*Task requirements*
Extract the records verbatim, from the line containing "Given: Open the LinkedIn icon" through the end of the records. Leave the pictures out of your answer.

*Data supplied*
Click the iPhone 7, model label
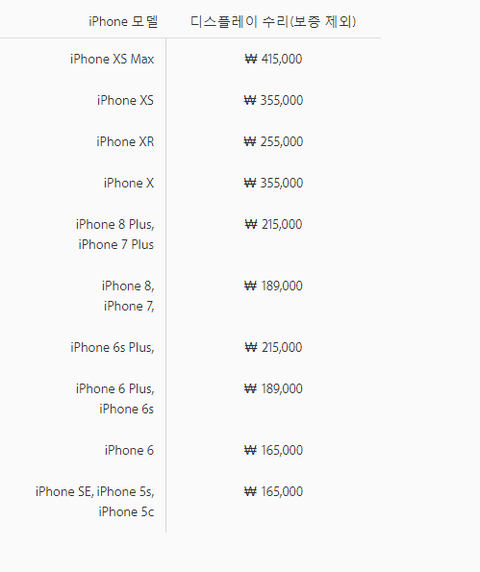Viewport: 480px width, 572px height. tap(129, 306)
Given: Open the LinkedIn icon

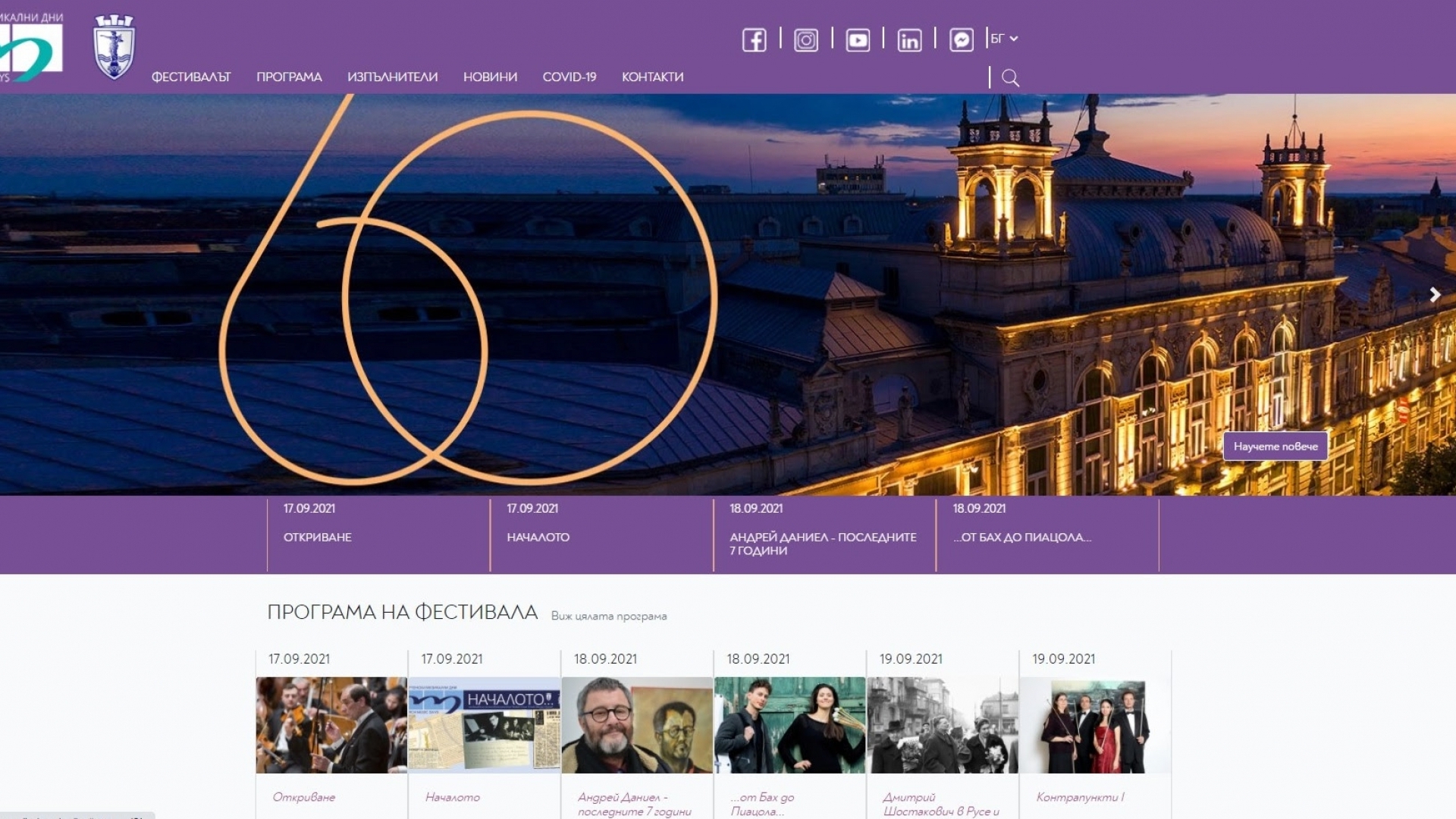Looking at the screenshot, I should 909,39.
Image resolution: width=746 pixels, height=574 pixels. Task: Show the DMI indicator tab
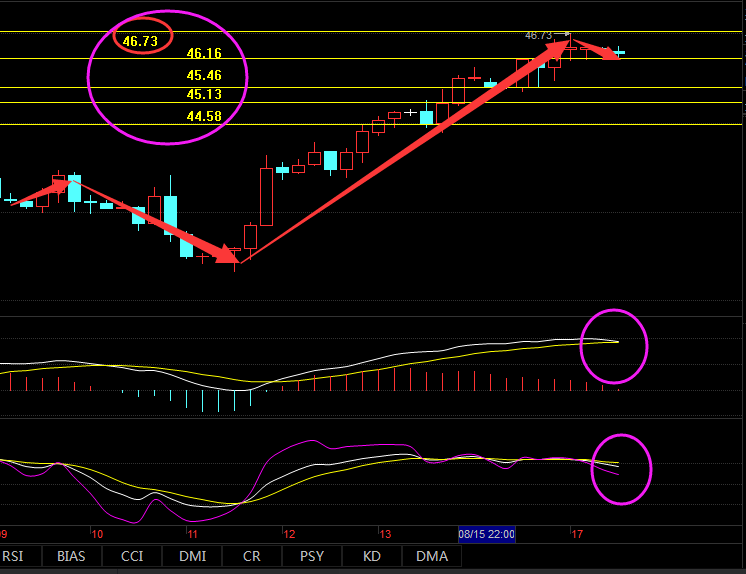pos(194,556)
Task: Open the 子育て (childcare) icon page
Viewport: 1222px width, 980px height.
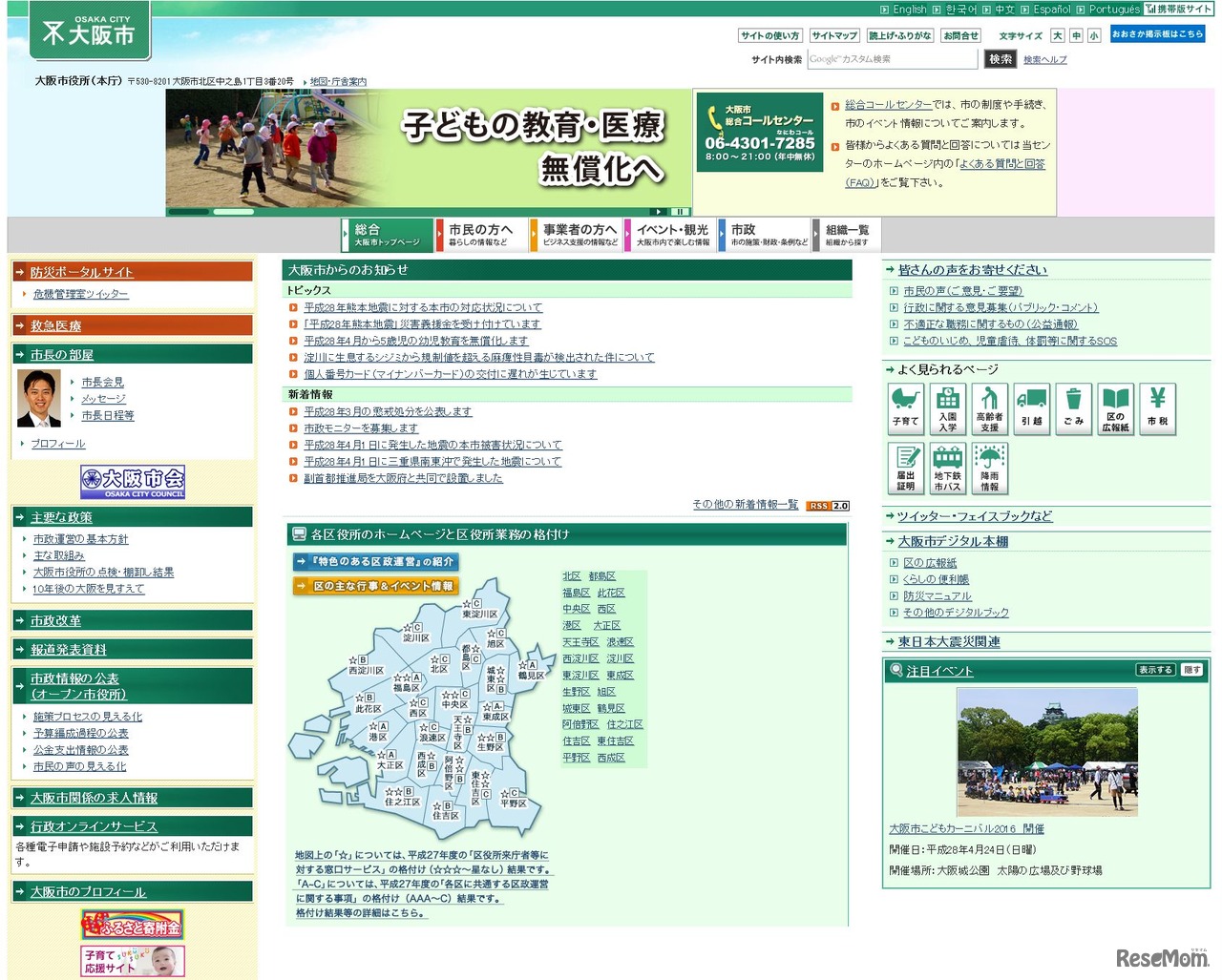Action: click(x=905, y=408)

*Answer to this exercise*
Given: Open the LinkedIn icon

Looking at the screenshot, I should 909,39.
Image resolution: width=746 pixels, height=574 pixels. Task: Show the DMI indicator tab
pos(194,556)
Task: Open the 子育て (childcare) icon page
Viewport: 1222px width, 980px height.
Action: click(x=905, y=408)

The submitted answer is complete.